Avukat, yargılamada herşeyi tartışmak için vardır. Avukat, yargıç ya da savcı gibi düşünmek için değil, çoğu kez farklı düşündüğü için oradadır. Avukatın konuşma talebinin, “duruşma düzeni” olarak kabul edilerek, sanığın savunmadan yoksun bırakılması, o andan itibaren yapılan işi “yargılama” olmaktan çıkaracaktır. Mahkemece bu yönde verilen karar, sadece hukuka değil, kanuna da aykırıdır. Mahkemenin böyle bir yetkisi yoktur. Avukatların konuşma talebinin, onların duruşma salonundan çıkartılması sonucunu doğuran hiçbir yasal düzenleme de yoktur. CMK 203 Maddesi, Mahkemeye bu yetkiyi vermez, veremez. Bu, açıkça savunma hakkının kısıtlanmasıdır. Mahkeme, yargıç ve savcıdan oluşan bir kurumsallık değildir. TCK 6. Maddesinde ifadesini bulan “yargı görevi” avukatlar için de sözkonusudur.

Avukat yargının kurucu unsurudur. Avukatı duruşma salonundan çıkardığınız andan itibaren, adalet arayışından vazgeçmiş sayılırsınız. Avukatın yargıç gibi düşünmemesi ve bu bağlamda oluşan görüş farklılıkları, yargılamanın doğasında mevcuttur. Her görüş farklılığının, “duruşma düzeni” bağlamında değerlendirilmesi halinde, savunma hakkının kısıtlanması bir yana, yargılamanın da yapılabilmesi olanağı ortadan kalkacaktır. Çünkü, karşı karşıya olduğumuz olay, avukatların saygısızlığı, düzen bozucu davranışı, üsluptaki dikkat eksikliği vb. nedenlerden değil, sadece “söz talebinden” kaynaklanmaktadır.

Yaşadığımız OHAL düzeni ve yapılan yargılamaların bu açılardan taşıdığı önem ve özellik, bu yargılamalara daha bir özen gösterilmesini gerekli kılmaktadır.

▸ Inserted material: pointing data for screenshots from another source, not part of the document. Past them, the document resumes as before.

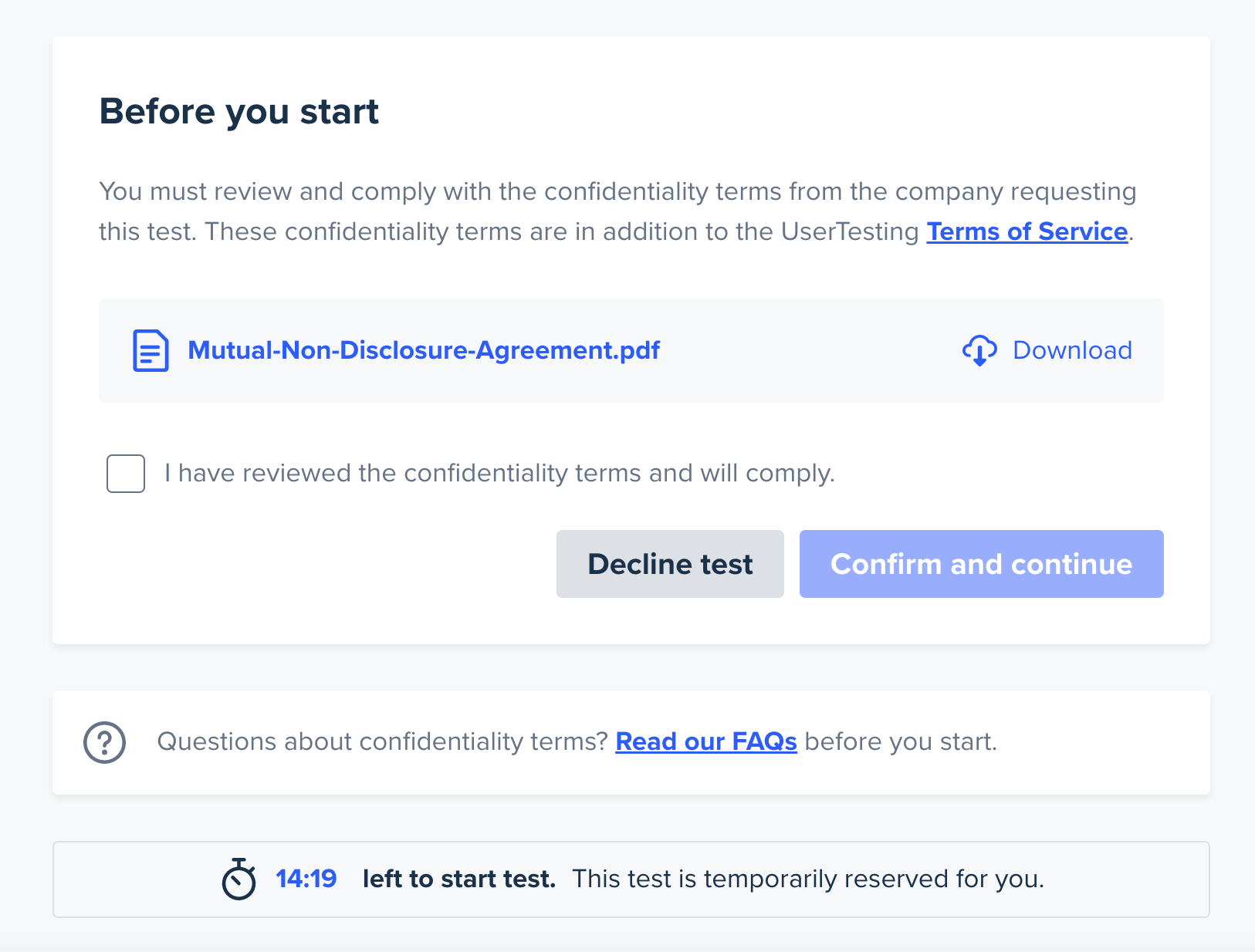Click 'before you start.' text after FAQs link

pos(901,741)
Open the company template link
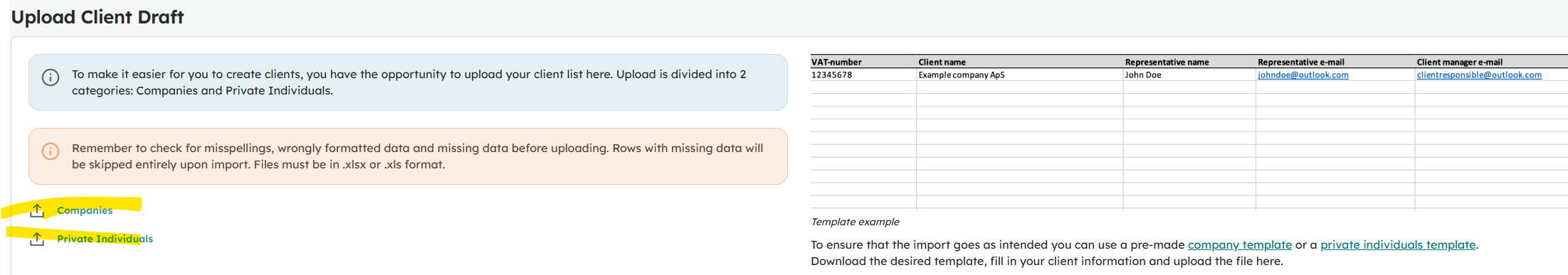 [x=1239, y=244]
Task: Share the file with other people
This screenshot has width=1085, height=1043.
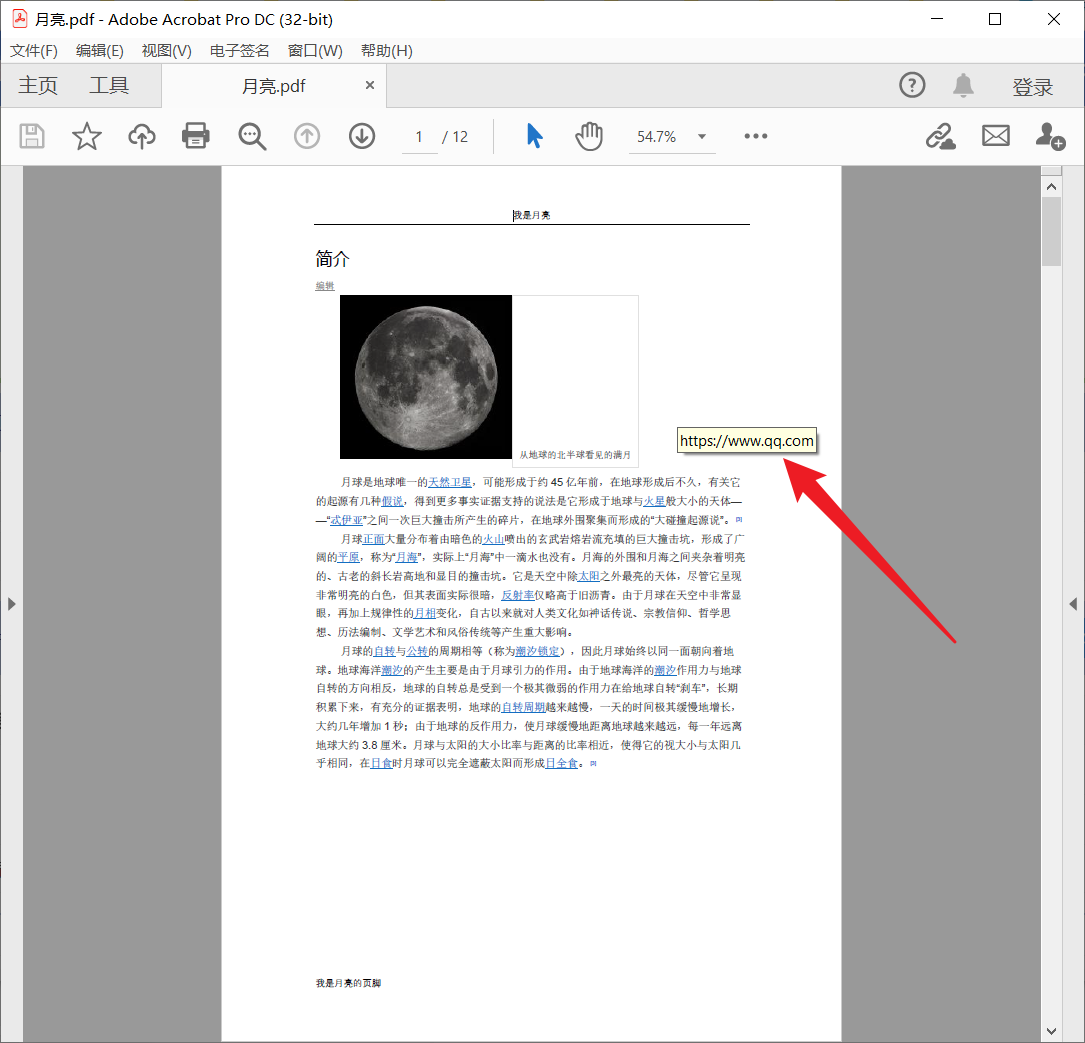Action: pos(1050,136)
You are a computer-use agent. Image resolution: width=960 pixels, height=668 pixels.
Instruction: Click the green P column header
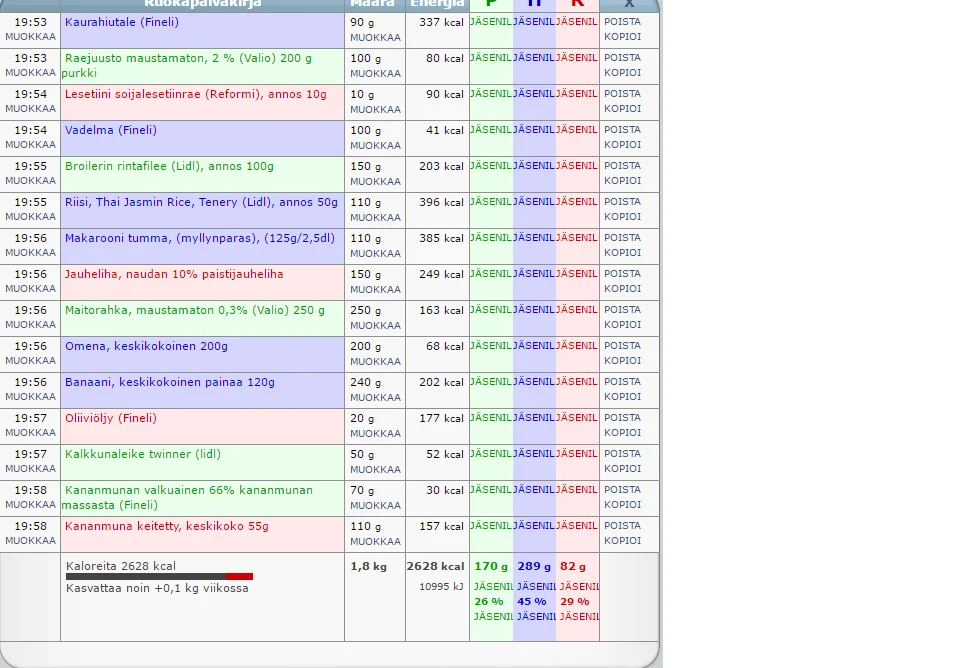click(x=490, y=4)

Uluslararası sözleşmelerin Anayasanın 90. Maddesi çerçevesinde aldığı boyut, özel olarak değerlendirilmelidir. İç hukuk yollarının, avukatsız tüketilmesine, zaman ve yargı konjonktürü olanak verse de, AİHM’nin bu durumu olağan karşılaması beklenemez. Tam da bu nedenle, özellikle de “adil yargılanma” ilkesinin ihlal edildiği gibi bir sonucun doğmasına yol açacak uygulamalardan kaçınmak gerekir.

İstanbul Barosu olarak, konuşmak isteyen avukatların duruşma salonundan çıkarılmasına yönelik bu kararı, hukuka da kanuna da uygun bulmadığımızı belirterek kınıyoruz. Davanın seyrinin, savunma ve adi yargılanma hakkları açısından takipçisi olacağız."